Luminance au poste de travail

La luminance (en candela / m²) est l’intensité lumineuse émise par une unité de surface. La luminance indique la quantité de lumière qu’un objet-source émet vers l’œil. Au poste de travail, elle dépend de la quantité réfléchissante des éléments du plan de travail.

L’équilibre des luminances au poste de travail contribue à créer un confort visuel permettant d’accomplir aisément un travail sur écran à l’abri des reflets parasites et d’assurer un repos pendant les pauses visuelles.

Pour la plupart des tâches, la luminances de la tâche doit être supérieure à celle de son environnement mais pas plus d’un tiers.

Dans un local de travail, les coefficient de réflectivité (de réflexion) des plafonds (lumière réfléchie sur lumière incidente) doivent être aussi élevée que possible. La luminance du plafond doit être limitée à 500 cd/m² et les coefficient de réflexion des murs se situer entre 0,3 et 0,7, ceux du plancher entre 0,2 et 0,4.
Lorsqu’un éclairage d’appoint est utilisé, la luminance des sources doit être inférieurs à 5000 cd/m².

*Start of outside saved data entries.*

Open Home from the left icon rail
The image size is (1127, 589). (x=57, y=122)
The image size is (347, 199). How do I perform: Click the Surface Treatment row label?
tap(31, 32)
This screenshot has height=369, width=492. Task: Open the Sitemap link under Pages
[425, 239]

Eblouissement au poste de travail

L’éblouissement, résultant d’un excès de luminance résultant d’un excès de luminance dans le champ visuel provoque une gêne se traduisant par une difficulté à distinguer un objet fixé par le regard et donc une diminution de la capacité visuelle.

L’éblouissement présente des degrés divers : sensation d’inconfort, gêne oculaire, diminution de la capacité visuelle, voire des accidents dans les cas extrêmes.

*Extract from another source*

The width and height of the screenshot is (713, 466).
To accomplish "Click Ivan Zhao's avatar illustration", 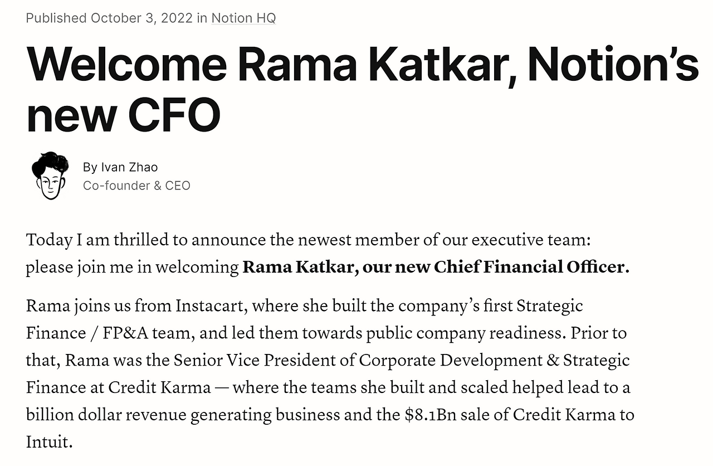I will tap(50, 176).
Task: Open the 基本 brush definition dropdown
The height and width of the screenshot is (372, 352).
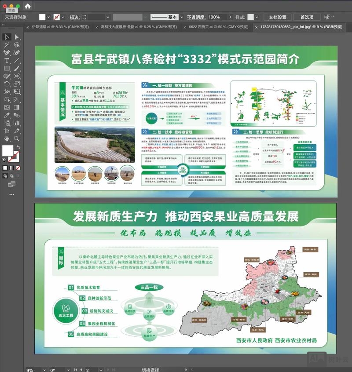Action: click(x=182, y=17)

Au poste de travail, l’éblouissement résulte de la conjonction entre deux éléments :

  • une ou des sources lumineuses, naturelles ou artificielles (soleil, surfaces vitrées, luminaires),
  • e mobilier, dont certains éléments (verre, métal, plastique) comportent des surfaces très réfléchissantes.

La lumière directe du soleil provoque un éblouissement à la fois direct et par réflexion.

Comme moyen efficace de protection, on utilise des stores, rideaux, écrans coupant la lumière naturelle. Mais intervient le besoin psychologique des opérateurs de garder un contact visuel sur l’environnement extérieur.

Il a été démontré que si la surface vitrée d’un local est inférieure à 20% de la paroi portant des vitres, la satisfaction des opérateurs y travaillant diminue alors qu’elle reste élevée pour un rapport de 30%.
Un compromis acceptable pour chaque personne peut être trouvé en jouant sur le rapport des luminances et les distances entre les fenêtres et les postes de travail.